Dataset records START
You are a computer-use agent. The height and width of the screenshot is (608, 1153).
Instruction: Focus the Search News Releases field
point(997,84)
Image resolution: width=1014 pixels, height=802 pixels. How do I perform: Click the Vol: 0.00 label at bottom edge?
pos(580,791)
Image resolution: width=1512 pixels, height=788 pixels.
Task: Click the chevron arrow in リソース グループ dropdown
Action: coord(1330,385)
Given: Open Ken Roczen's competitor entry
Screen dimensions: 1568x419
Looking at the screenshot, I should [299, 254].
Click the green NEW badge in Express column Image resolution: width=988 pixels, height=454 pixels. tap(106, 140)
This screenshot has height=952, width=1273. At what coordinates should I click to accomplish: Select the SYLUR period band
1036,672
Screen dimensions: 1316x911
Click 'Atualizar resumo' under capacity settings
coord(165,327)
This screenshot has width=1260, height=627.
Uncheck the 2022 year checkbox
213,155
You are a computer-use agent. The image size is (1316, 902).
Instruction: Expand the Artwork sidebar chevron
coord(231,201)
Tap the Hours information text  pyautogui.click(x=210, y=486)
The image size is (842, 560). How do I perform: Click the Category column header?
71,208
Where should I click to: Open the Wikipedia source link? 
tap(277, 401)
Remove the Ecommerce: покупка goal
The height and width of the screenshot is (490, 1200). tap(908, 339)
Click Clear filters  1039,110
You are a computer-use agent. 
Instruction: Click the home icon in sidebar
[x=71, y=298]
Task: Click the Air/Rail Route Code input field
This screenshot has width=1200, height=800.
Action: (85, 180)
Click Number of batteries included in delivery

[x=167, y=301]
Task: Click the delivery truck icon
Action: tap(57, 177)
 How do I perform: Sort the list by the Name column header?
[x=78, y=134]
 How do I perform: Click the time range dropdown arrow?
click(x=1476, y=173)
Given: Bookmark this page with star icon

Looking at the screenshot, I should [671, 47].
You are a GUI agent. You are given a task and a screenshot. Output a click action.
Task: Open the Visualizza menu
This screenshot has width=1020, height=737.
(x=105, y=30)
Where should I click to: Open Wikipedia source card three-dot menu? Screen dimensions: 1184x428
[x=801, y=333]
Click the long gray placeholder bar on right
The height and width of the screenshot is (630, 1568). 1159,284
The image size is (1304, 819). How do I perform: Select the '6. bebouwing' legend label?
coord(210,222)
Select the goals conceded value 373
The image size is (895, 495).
Dataset records END
*Activity:*
Search the listing for "agent" and copy each line holding it.

*Answer to the exercise:*
You are a computer-use agent. The height and width of the screenshot is (608, 1153).
You are a computer-use agent. The image size is (1316, 902).
You are a computer-use agent. 
You are a GUI agent. You are given a task and a screenshot. Output a click action.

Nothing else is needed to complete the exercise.